Tamara Alkhamis and Dubravka Ivić contributed equally to this work.This research was supported by the Ministry of Science, Education and Sports of the Republic of Croatia, Grant number219-0000000-3362.
To investigate associations between the postoperative immune response and the levels of extracellular circulating DNA (cDNA), C-reactive protein (CRP), neutrophil/lymphocyte (N/L) ratio, and regulatory T (Treg) cells in the peripheral blood and their role as potential predictors of postoperative septic complications.
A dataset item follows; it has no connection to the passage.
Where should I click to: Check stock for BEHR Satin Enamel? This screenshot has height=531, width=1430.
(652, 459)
This was a prospective observational study involving 115 adult patients who underwent elective surgery. Patients were divided into three groups: with benign disease, with malignant disease, and with malignant disease and administration of dexamethasone. Serum CRP levels, N/L ratio, monocyte human leukocyte antigen-DR (HLA-DR) expression, proportion of Treg cells, and cDNA levels were measured at different time points before and after surgery.
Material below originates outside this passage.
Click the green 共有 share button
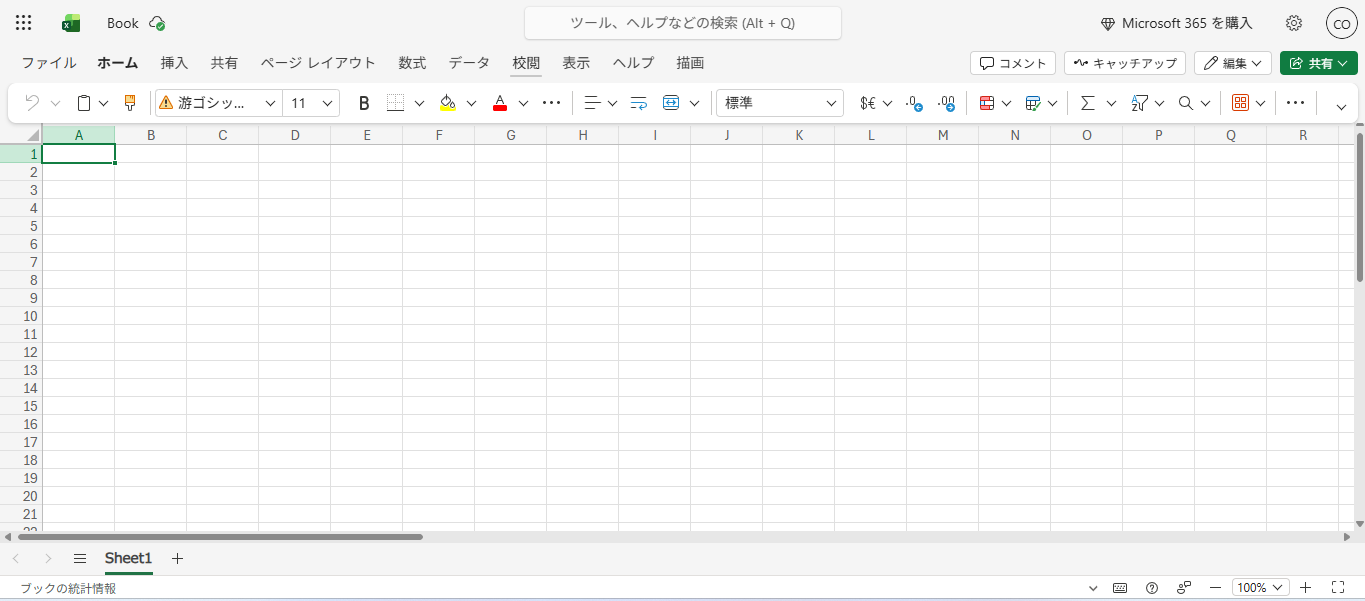 [1318, 63]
All patients had increased CRP levels after surgery. Septic patients had higher serum CRP levels at baseline. Compared with the other groups, the dexamethasone group had significantly higher CRP levels before and after surgery, a significantly higher N/L ratio before surgery, a significantly lower rise in the N/L ratio after surgery, and a significantly lower HLA-DR expression at baseline, which remained stable after surgery. In the malignant-disease group, we observed a significant postoperative decrease in the HLA-DR expression.
Our results suggest that the immunosuppressive effect of surgery and the presence of a malignant disease may contribute to a higher risk of postoperative sepsis. Preoperative CRP levels may be a reliable predictor of sepsis in oncological patients.